+++ Recorded data +++

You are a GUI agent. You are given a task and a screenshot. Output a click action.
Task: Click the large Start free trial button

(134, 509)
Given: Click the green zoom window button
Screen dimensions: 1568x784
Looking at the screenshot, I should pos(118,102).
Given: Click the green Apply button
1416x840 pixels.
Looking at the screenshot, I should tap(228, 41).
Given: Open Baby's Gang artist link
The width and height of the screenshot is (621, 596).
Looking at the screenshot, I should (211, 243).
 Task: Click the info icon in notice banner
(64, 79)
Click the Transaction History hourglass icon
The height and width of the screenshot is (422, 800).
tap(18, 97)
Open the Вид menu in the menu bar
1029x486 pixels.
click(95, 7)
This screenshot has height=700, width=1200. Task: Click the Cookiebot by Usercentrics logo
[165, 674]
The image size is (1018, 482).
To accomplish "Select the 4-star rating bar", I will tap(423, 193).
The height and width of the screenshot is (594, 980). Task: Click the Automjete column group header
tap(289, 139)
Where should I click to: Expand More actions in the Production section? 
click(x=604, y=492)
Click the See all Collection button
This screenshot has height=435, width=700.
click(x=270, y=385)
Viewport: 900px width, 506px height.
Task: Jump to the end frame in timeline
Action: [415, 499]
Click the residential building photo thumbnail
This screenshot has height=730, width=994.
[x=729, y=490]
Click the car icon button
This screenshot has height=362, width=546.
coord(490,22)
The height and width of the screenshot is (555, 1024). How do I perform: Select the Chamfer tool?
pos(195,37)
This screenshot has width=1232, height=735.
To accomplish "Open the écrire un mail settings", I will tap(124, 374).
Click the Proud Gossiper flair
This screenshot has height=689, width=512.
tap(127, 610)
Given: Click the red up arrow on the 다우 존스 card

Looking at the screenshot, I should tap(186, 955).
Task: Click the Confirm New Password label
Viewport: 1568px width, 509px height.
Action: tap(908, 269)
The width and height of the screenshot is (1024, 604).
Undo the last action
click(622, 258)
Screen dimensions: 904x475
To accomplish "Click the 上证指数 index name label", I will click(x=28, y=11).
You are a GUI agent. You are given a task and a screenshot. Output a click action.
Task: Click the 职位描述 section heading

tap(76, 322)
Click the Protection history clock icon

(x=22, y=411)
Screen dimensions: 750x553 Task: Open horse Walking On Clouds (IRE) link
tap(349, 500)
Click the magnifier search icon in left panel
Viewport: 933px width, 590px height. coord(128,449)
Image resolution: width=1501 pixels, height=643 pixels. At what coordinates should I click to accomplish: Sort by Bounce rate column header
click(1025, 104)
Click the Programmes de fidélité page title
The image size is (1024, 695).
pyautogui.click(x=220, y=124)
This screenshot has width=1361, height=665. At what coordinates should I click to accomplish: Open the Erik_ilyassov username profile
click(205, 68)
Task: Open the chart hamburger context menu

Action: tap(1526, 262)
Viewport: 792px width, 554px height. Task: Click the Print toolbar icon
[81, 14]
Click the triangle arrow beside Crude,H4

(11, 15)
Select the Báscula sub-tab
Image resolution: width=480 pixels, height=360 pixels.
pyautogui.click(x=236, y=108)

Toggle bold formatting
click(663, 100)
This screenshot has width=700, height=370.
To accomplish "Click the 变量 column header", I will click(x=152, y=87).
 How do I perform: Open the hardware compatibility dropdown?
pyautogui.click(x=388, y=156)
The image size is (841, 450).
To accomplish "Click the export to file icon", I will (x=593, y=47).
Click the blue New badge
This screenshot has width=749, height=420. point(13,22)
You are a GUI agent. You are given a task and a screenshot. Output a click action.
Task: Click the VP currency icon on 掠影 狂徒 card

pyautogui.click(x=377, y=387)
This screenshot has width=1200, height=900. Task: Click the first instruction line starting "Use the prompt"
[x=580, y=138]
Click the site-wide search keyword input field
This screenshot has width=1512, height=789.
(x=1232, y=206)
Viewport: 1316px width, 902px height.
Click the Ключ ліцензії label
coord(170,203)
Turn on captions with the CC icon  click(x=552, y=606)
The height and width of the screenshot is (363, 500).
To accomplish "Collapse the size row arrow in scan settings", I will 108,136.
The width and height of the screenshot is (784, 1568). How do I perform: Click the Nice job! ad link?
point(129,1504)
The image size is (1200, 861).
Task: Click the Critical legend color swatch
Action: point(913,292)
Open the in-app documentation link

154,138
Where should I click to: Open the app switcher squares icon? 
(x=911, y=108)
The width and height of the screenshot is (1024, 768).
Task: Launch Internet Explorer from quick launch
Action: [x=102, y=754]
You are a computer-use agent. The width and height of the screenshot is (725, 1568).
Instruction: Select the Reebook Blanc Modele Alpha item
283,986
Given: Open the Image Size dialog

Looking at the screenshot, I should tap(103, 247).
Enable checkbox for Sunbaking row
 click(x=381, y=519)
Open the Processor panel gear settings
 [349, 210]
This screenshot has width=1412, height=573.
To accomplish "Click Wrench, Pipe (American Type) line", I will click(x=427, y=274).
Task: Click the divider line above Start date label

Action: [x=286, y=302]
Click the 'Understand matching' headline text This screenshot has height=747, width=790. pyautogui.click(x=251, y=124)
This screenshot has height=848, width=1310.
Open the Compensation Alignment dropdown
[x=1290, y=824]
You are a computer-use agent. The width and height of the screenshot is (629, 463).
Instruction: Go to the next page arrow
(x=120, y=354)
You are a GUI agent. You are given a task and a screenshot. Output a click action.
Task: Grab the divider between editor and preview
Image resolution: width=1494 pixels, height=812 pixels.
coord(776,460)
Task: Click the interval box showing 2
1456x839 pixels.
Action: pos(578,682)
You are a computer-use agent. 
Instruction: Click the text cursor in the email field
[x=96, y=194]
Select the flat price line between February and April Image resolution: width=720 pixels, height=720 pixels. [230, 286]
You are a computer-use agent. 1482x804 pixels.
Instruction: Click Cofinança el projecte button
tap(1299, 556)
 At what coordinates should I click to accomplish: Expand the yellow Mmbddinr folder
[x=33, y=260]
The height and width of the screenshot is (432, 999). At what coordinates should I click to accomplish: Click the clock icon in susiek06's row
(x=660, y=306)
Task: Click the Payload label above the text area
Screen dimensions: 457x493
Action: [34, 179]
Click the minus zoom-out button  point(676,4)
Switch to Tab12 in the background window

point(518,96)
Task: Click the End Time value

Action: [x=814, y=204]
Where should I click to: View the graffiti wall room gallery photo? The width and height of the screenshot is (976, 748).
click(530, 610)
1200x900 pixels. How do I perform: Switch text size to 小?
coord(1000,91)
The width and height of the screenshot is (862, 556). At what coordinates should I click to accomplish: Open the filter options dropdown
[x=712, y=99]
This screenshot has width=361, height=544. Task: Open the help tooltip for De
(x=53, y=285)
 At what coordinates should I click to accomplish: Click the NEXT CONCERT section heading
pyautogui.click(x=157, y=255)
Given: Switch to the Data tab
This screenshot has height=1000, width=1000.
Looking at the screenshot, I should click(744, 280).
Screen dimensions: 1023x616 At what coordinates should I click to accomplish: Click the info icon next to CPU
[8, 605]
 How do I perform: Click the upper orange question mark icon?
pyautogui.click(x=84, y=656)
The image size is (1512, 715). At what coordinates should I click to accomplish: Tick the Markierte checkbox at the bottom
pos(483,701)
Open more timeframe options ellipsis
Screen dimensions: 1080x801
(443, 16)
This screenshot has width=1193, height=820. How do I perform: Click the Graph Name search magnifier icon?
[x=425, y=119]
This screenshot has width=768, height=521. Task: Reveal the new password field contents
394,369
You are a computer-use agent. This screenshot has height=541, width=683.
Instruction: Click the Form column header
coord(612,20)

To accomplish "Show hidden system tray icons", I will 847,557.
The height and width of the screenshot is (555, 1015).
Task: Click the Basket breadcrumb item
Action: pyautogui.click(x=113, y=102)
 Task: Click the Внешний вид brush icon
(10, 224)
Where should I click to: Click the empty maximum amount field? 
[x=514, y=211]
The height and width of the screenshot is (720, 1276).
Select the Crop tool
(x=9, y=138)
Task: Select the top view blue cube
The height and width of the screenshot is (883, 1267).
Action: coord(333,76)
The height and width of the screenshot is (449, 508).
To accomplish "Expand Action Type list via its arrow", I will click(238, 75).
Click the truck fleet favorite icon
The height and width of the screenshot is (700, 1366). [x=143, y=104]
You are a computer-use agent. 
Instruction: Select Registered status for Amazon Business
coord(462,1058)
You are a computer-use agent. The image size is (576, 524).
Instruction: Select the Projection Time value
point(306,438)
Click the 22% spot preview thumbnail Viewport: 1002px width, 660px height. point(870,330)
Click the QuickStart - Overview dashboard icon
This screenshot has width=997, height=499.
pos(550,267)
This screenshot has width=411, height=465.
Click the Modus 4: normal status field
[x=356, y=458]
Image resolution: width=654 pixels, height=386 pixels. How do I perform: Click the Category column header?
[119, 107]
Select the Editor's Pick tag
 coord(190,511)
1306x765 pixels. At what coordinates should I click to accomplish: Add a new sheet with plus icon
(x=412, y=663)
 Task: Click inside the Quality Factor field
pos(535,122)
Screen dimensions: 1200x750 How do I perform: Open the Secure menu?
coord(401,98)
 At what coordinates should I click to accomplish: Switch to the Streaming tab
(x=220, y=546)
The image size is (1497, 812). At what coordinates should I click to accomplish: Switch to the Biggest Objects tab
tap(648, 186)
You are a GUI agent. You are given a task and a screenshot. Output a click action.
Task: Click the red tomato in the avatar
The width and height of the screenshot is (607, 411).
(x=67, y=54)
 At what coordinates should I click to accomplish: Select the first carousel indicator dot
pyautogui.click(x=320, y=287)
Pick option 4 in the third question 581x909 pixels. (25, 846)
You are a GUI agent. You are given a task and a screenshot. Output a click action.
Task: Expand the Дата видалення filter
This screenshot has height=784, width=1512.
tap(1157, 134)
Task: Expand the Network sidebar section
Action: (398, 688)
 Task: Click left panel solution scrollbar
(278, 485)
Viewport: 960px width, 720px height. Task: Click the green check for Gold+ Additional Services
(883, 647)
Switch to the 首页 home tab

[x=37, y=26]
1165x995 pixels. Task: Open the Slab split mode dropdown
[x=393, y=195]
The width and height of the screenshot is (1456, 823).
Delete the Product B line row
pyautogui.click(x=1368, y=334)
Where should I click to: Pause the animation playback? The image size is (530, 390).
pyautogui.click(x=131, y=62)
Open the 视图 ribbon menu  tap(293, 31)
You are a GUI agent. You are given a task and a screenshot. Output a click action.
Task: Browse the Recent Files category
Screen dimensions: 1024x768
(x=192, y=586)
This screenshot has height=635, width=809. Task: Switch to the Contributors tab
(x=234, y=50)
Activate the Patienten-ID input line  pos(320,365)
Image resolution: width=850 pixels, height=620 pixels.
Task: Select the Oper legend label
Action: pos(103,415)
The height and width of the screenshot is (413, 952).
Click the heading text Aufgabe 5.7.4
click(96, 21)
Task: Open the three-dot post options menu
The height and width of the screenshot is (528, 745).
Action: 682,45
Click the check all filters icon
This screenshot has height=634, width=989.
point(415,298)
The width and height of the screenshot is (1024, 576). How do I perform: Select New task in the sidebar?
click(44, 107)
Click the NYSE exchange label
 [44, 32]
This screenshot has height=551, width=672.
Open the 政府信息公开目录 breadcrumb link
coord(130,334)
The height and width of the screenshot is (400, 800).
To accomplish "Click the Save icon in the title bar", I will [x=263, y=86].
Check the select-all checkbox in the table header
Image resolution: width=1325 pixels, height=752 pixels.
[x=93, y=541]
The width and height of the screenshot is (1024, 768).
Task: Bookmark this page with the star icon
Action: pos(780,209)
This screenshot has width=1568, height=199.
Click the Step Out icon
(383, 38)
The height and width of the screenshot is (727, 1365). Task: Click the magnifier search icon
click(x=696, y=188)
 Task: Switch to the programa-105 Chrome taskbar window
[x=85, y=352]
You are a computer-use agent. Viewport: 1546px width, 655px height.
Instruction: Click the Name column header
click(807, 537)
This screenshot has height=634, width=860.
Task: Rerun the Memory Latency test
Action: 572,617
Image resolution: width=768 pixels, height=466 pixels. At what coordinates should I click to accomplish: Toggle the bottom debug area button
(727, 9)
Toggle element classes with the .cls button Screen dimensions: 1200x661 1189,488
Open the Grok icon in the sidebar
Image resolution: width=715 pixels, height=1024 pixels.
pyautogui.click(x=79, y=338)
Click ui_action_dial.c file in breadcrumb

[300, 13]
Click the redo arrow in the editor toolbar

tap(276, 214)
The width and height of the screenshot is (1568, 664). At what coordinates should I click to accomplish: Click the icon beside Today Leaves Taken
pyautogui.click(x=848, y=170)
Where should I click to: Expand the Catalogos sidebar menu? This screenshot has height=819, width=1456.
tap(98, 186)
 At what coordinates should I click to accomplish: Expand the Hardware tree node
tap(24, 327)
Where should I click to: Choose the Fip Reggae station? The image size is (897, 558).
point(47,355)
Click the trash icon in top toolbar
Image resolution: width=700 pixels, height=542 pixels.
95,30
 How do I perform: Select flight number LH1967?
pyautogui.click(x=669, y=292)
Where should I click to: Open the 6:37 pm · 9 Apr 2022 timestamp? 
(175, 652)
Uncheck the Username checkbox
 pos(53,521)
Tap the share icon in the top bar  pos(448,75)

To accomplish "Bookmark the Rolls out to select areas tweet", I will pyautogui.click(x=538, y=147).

+++

Although the records may continue, retype only the lines from the first one through the one containing "Click the See all Collection button", exactly as they appear.

You are a GUI agent. You are given a task and a screenshot. Output a click action.
Task: Click the large Start free trial button

(134, 509)
Given: Click the green zoom window button
Screen dimensions: 1568x784
Looking at the screenshot, I should pos(118,102).
Given: Click the green Apply button
1416x840 pixels.
Looking at the screenshot, I should tap(228, 41).
Given: Open Baby's Gang artist link
The width and height of the screenshot is (621, 596).
Looking at the screenshot, I should (211, 243).
 Task: Click the info icon in notice banner
(64, 79)
Click the Transaction History hourglass icon
The height and width of the screenshot is (422, 800).
tap(18, 97)
Open the Вид menu in the menu bar
1029x486 pixels.
click(95, 7)
This screenshot has height=700, width=1200. Task: Click the Cookiebot by Usercentrics logo
[165, 674]
The image size is (1018, 482).
To accomplish "Select the 4-star rating bar", I will tap(423, 193).
The height and width of the screenshot is (594, 980). Task: Click the Automjete column group header
tap(289, 139)
Where should I click to: Expand More actions in the Production section? 
click(x=604, y=492)
Click the See all Collection button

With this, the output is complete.